** Start Document excerpt **

BY: Nanci Weissgold, Anoush Garakani, Morey Barnes Yost, Gloria Han
Single family house on pile of money.

A&B ABstract:

Effective on approval by Governor Kathy Hochul on December 30, 2022, New York Assembly Bill 7737b – the Foreclosure Abuse Prevention Act (the “Act”) became law.  The Act is signifcant because it reverses judicial precedent that permitted a lender, after default, to undo the acceleration of a mortgage and stop the running of the statute of limitations in a foreclosure action through voluntary dismissal, discontinuance of foreclosure actions, or de-acceleration letters. Notably, the Act applies both prospectively and to any foreclosure action filed prior to its effective date that had not been resolved through a final judgment and order of sale. Further, unlike other provisions of New York law, the Act applies to all properties (and not only those that are owner-occupied). Public reaction has been mixed as to whether the measure will benefit consumers – but, regardless, it changes the rules of the game for lenders and servicers in New York State.


Existing New York law establishes a six-year statute of limitations for the commencement of a mortgage foreclosure action, triggered when the borrower defaults on the obligation and the lender accelerates the obligation to pay the secured debt. In 2021, the New York Court of Appeals considered whether a lender can de-accelerate a loan and reset the statute of limitations.

** End Document excerpt **

→ **List of tasks**
1. According to the alert on New York's Foreclosure Abuse Prevention Act, on what date did Governor Kathy Hochul approve the Act?
2. Continue the alert on New York's Foreclosure Abuse Prevention Act from where it stops.

** Start Recorded data **

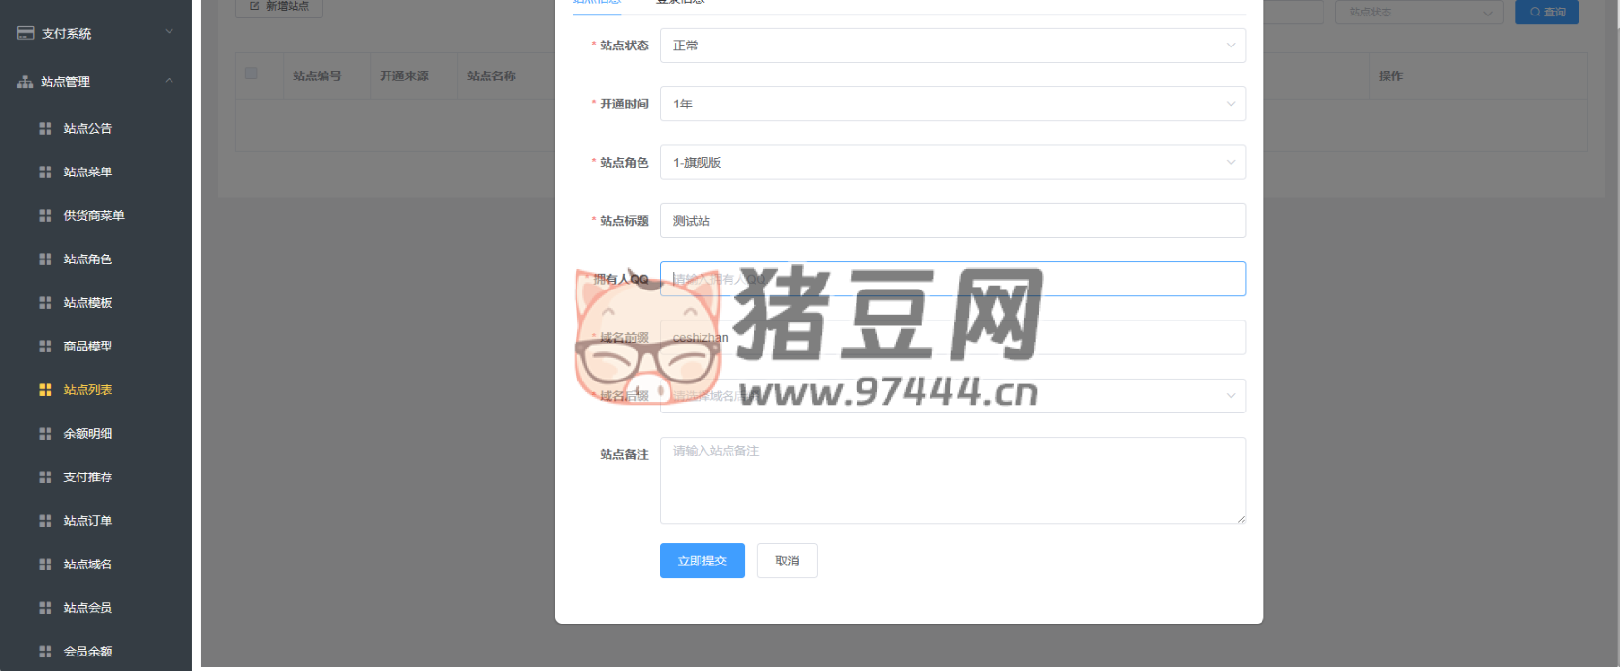Open the 站点角色 dropdown showing 1-旗舰版
The image size is (1620, 671).
coord(951,162)
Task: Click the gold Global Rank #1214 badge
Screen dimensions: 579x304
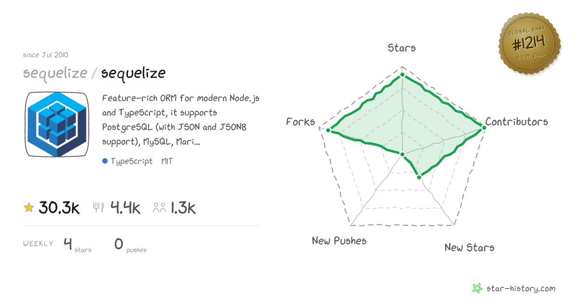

** End Recorded data **

→ **Outputs**
1. December 30, 2022.

2.
The court decided four cases (with the opinion rendered in Freedom Mtge. Corp. v Engel, 37 N.Y.3d 1 (2021)), “each turning on the timeliness of a mortgage foreclosure claim.” The court held that the lender’s voluntary dismissal of a foreclosure suit constituted a revocation of the lender’s election to accelerate. Such revocation returned the parties to their pre-acceleration rights, reinstated the borrower’s right to repay via installments, and established a new statute of limitations period for any future default payments. According to the court, “[w]here the maturity of the debt has been validly accelerated by commencement of a foreclosure action,” the court opined, “the noteholder’s voluntary withdrawal of that action revokes the election to accelerate, absent the noteholder’s contemporaneous statement to the contrary.”

In the course of deciding Engel, the court also considered what constituted an “overt unequivocal act” sufficient to trigger a valid acceleration of debt and the six-year statute of limitations. Here, the court held that neither the issuance of a default letter nor the filing of complaints in prior discontinued foreclosure actions that failed to reference the pertinent modified loan were sufficient methods to validly accelerate debt.

The Act

Since the Engel decision, mortgagees in New York State have relied on their ability to voluntarily discontinue a foreclosure action – and effectively reset the statute of limitations– in order to engage distressed borrowers in loss mitigation efforts. However, the Act appears to eliminate a mortgagee’s ability to unilaterally reset the limitations period by voluntarily discontinuing a foreclosure action and deaccelerating the loan.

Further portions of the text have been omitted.